ASK RENATA

I have recently become an HSR. Our workplace is extremely unsafe, and a number of staff have proposed practical and affordable solutions which are always refused by the CEO who has no regard for the safety of staff.

Congratulations on your recent election as HSR.

We’re very sorry to hear you’re working in an environment where worker safety is not taken seriously. The good news is, our OHS Act gives HSRs all the powers needed to get things moving.

To resolve OHS issues effectively, certain steps should be followed. As per section 73 of the OHS Act, both the HSR and the employer (or their appointed representative) should adhere to the agreed-upon workplace safety issue resolution procedure. In case no such procedure exists, the issue resolution procedure outlined in Chapter 2.1 of our OHS regulations should be followed. Detailed guidance and additional information on this matter can be found in WorkSafe's Employee Representation Guide.

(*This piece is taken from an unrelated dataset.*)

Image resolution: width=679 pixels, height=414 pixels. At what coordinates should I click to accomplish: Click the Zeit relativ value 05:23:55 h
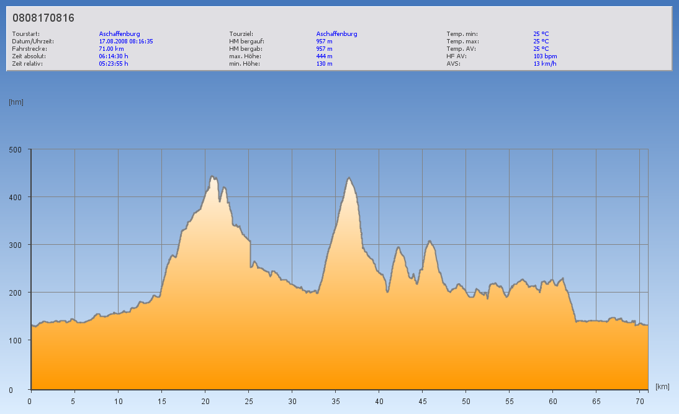(114, 64)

Any employer-appointed representative involved in resolving OHS issues must not be an HSR, and should possess an appropriate level of seniority and competence to act as the employer's representative. WorkSafe has produced the Employer Representative Competencies  document, which advises employers on determining the required level of seniority and competencies for their representatives.

We acknowledge that  s.73 may not be your preferred way forward, given your CEO is the blockage in this particular circumstance.

If the safety issue, or issues, remain unresolved within a reasonable timeframe or if the employer or their representative refuse to address the problem, HSRs have the power, under Section 60 of our OHS Act, to issue a Provisional Improvement Notice (PIN). A PIN serves as a vital tool for an HSR when consultation with the employer fails to resolve a workplace health and safety issue. It is a written directive that obligates a person, typically the employer, to rectify or mitigate the identified violation, aiming to eliminate the associated risk.

While using a PIN form downloaded from the WorkSafe website is not compulsory, it can assist in ensuring that all required information is included. An HSR can issue a PIN to any individual or organization with duties under the OHS Act or OHS Regulations. It is essential to complete a separate PIN for each contravention, outlining elements such as the specific provision being violated, the rationale behind the belief of the contravention, and the designated timeframe for compliance.

To serve a PIN, the HSR can deliver it personally, send it via post or fax to the person's usual or last known residence or business address, leave it with an individual over 16 years old at the person's residence or business, or send it electronically (e.g., via email) to the person's usual or last known email address. If the person is an employee, they must bring the PIN to their employer's attention, and employers should establish procedures to promptly handle any PINs issued to their managers or supervisory staff, as it is their responsibility to address them.

When issued with a PIN, employers or other recipients must ensure it is brought to the attention of all individuals whose work is affected by the notice and display a copy of the notice in a prominent place within the work area. "Prominent display" refers to making the notice openly visible in a location where it can be easily encountered and examined by relevant parties without prior knowledge of its existence.

This display requirement aims to enhance workplace consultation processes, promoting the sharing of crucial information about workplace health and safety. It also ensures that individuals who might be impacted by the PIN are aware of its existence. Failure to comply with the PIN within the specified timeframe results in an offense under the OHS Act, unless the recipient wishes to dispute the PIN by contacting WorkSafe within seven days of its issuance. WorkSafe can then arrange for an inspector to visit the workplace to investigate the circumstances of the PIN and determine its compliance with the requirements of section 60 of the OHS Act. Non-compliance with a valid PIN may lead to a comprehensive investigation and potential prosecution by WorkSafe.